Other Costs: There are other costs across 15 boxes that I take for granted as "free" in my basement. These could actually get you slightly above AWS in the first year if you are conservative ($1,293 = $1,093 + $200), but realistically, labor is cheaper than what I built in and internet an rent is likely further amortized depending on circumstance:

  • Labor: ~$40-$533/box/year - Assume a high rate of $500/hr (compared to a standard rate ~$35/hr for a data center technical) and ~16 hours for setup for 15 servers with a buffer for ad hoc maintenance.
  • Internet - ~$160/box/year - Conservatively assume we're paying $200/mo for one of the highest-speed residential connections from Verizon and nothing else is on the system.
  • Rent - ~$0-$400/box/year for a half rack in a data center that can hold ~21 servers. Of course, this isn't apples to apples since the heterogeneous hardware I have isn't rack-ready, but it's a comp vs. my basement which is "free."
  • Easy of Use: Once the physical setup is done, I've personally found it easier to deploy on my home lab than on AWS.

Cloud Discounts: A friend from Google noted that big companies benefit from large discounts with hyperscalers.
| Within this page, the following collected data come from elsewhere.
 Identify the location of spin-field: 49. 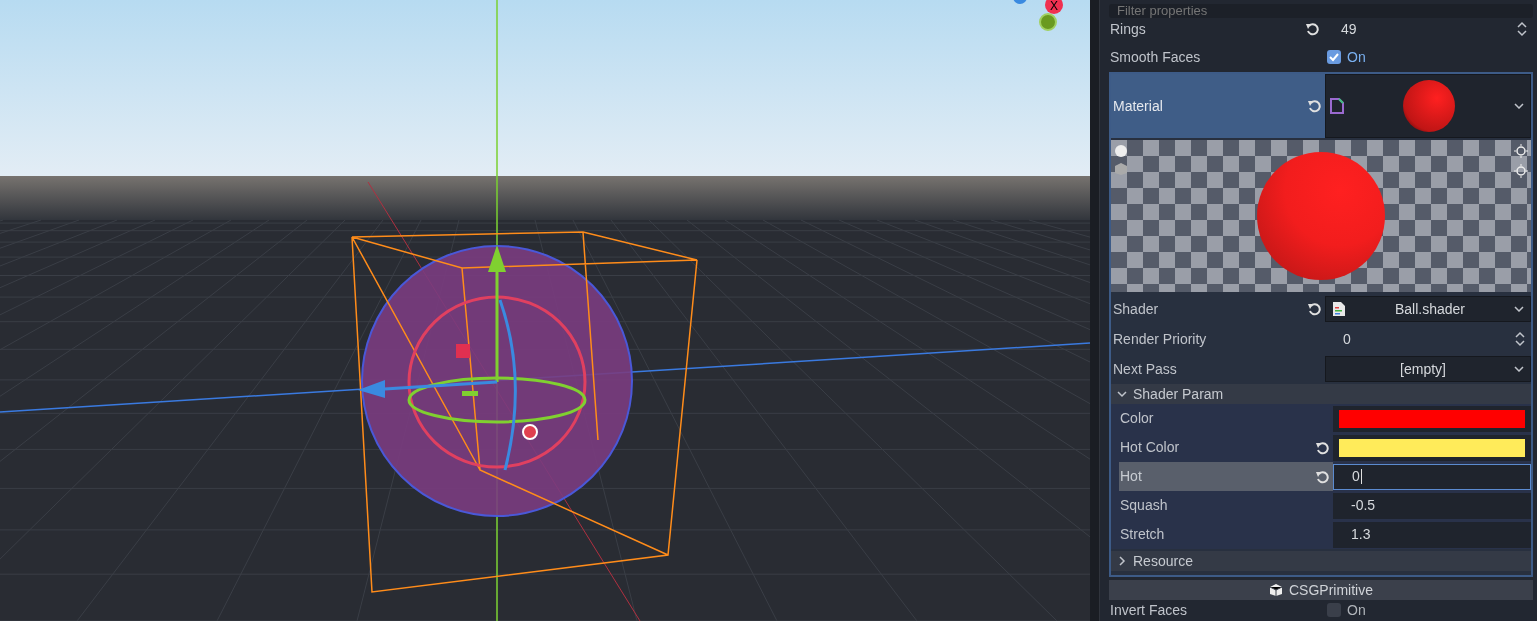
(1428, 29).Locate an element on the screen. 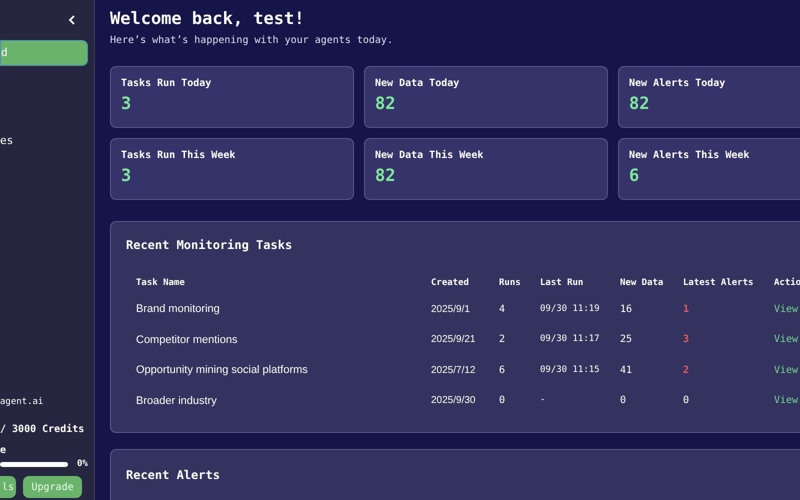 The height and width of the screenshot is (500, 800). panel-title: Recent Alerts is located at coordinates (174, 476). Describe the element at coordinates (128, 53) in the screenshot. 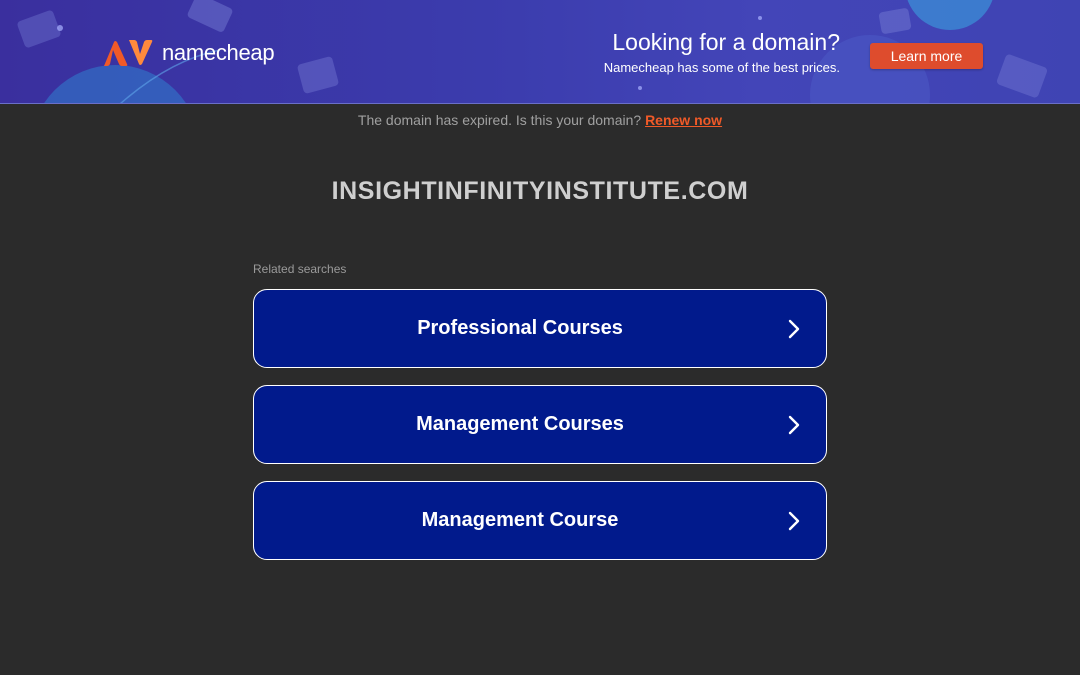

I see `namecheap-logo-icon` at that location.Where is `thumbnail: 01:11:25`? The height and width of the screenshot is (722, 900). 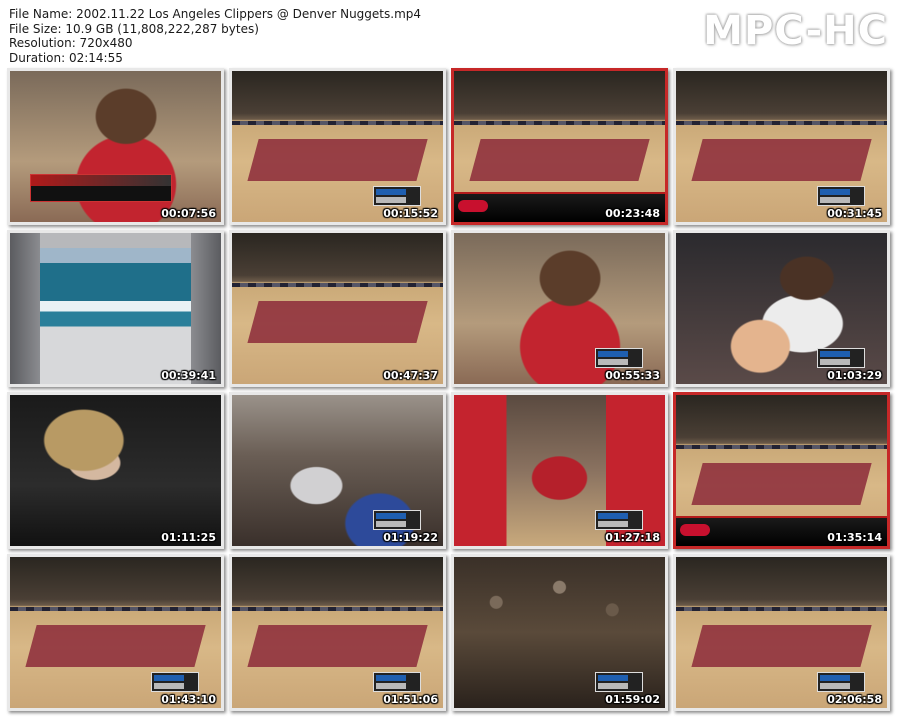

I don't have good benchmarks for this, but assume that on-premise also becomes more price competitive at such a scale through bulk hardware costs and further amortization of labor and better use of space at scale.

Other Real World Examples

  • A good friend ran the bulk of his youth sports AI video streaming company (with tens of thousands of users spiking on game days) on his own servers - first at home and then at a colo. They are still running GPUs in the colo after being acquired by a sizable firm.
  • There is a whole subculture of at home data centers on Serve The Home and r/homelab.